Associated Press
DINWIDDIE, Va. — A videotape released Tuesday shows a sheriff in a rural Virginia county using a racial slur during the interrogation of a slaying suspect.
The sheriff defended the use of the offensive word as a law enforcement interrogation technique, but a prosecutor condemned the language.
“You don’t sell your soul to get on the level of a criminal defendant,” Dinwiddie County Commonwealth’s Attorney Ann Cabell Baskervill told The Associated Press. “It is selling your soul. It is unnecessary.”
The Richmond Times-Dispatch reported Tuesday that it obtained the video showing Dinwiddie County Sheriff D.T. “Duck” Adams using the slur twice.
Adams used the offensive word while interrogating Michael Edward Elmore in September 2013 in connection with the slaying of 70-year-old Carter Bascon Northington. Elmore was later convicted in Northington’s slaying and was sentenced to a life term.

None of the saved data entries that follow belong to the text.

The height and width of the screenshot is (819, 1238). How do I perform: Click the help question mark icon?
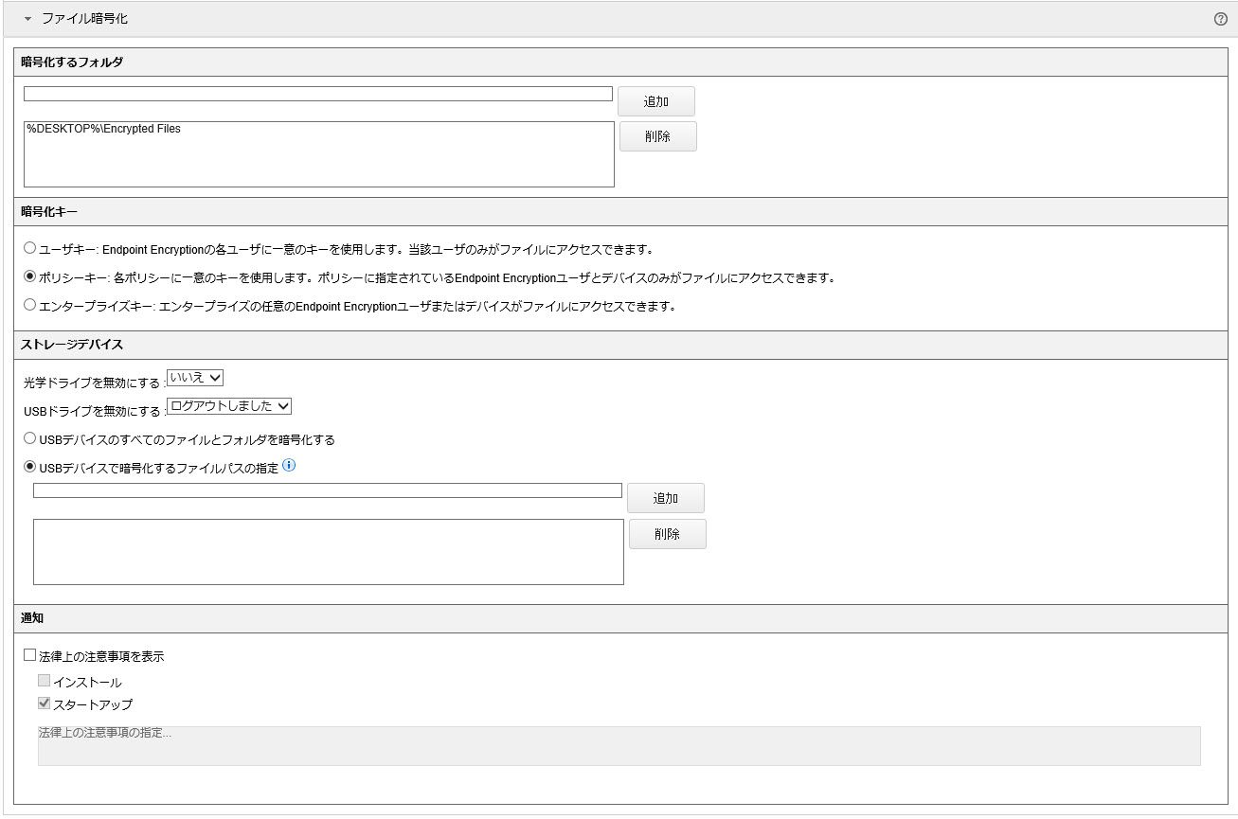[1220, 19]

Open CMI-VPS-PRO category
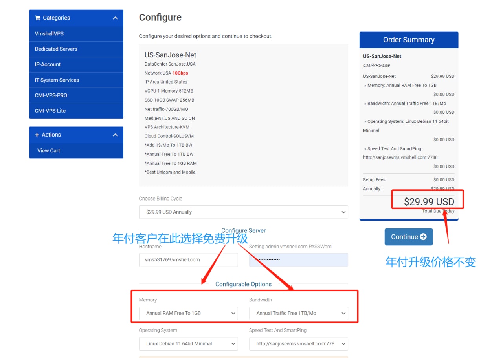pyautogui.click(x=51, y=95)
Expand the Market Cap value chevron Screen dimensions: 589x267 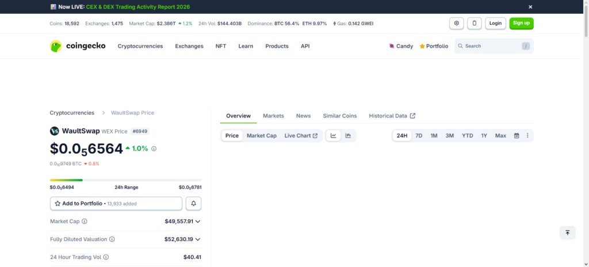tap(198, 222)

Adams said Elmore used the slur first.
The sheriff said, “I repeated what he said because any police officer knows that when you’re in an interrogation, you have to use their words in order to get on their level to get a confession.”

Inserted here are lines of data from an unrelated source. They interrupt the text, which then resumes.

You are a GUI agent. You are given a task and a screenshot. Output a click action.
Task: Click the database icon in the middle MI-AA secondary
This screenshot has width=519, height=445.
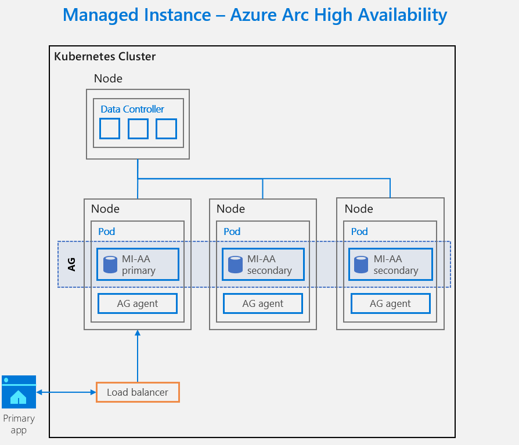(236, 264)
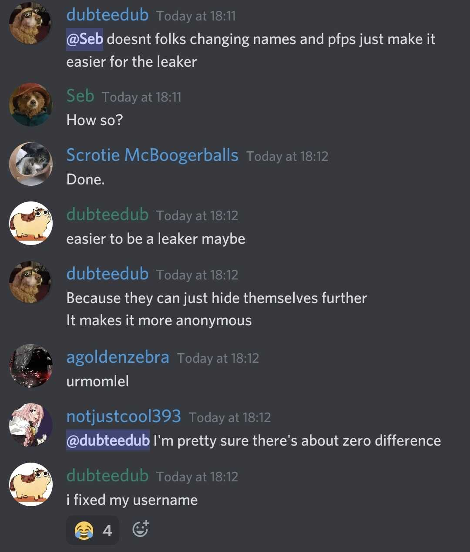470x552 pixels.
Task: Click the cartoon horse avatar beside 'i fixed my username'
Action: [31, 484]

Adams contends the release of the video was a political ploy to oust him. He’s up for re-election next month in Dinwiddie County, a small county located about an hour south of Richmond.
“It is the dirtiest politics somebody can play on anybody that is running for public office,” Adams told the newspaper. “I was in an interrogation, and they want to take the words he used that I repeated and try to make something out of that.”
Adams had left work and did not immediately return a telephone call from the AP on Tuesday. The clerk’s office at Dinwiddie Circuit Court said the interrogation was used at Elmore’s trial one year ago and was available on DVD.
While Adams said his interrogation secured Elmore’s confession, Baskervill credited the lead investigator. She also said there was forensic evidence linking Elmore to the slaying and his own damaging testimony at trial.
Baskervill declined to say whether Adams should resign, but said he should apologize. When the video was played at Elmore’s trial, she said, “It made me physically ill as I heard it. There is no room for that kind of language in justice.”
As for Elmore’s claim that the interrogation video’s release was politically motivated, she said, “I don’t think it’s a bad thing to be discussing. I think it’s a fair issue to be raised.”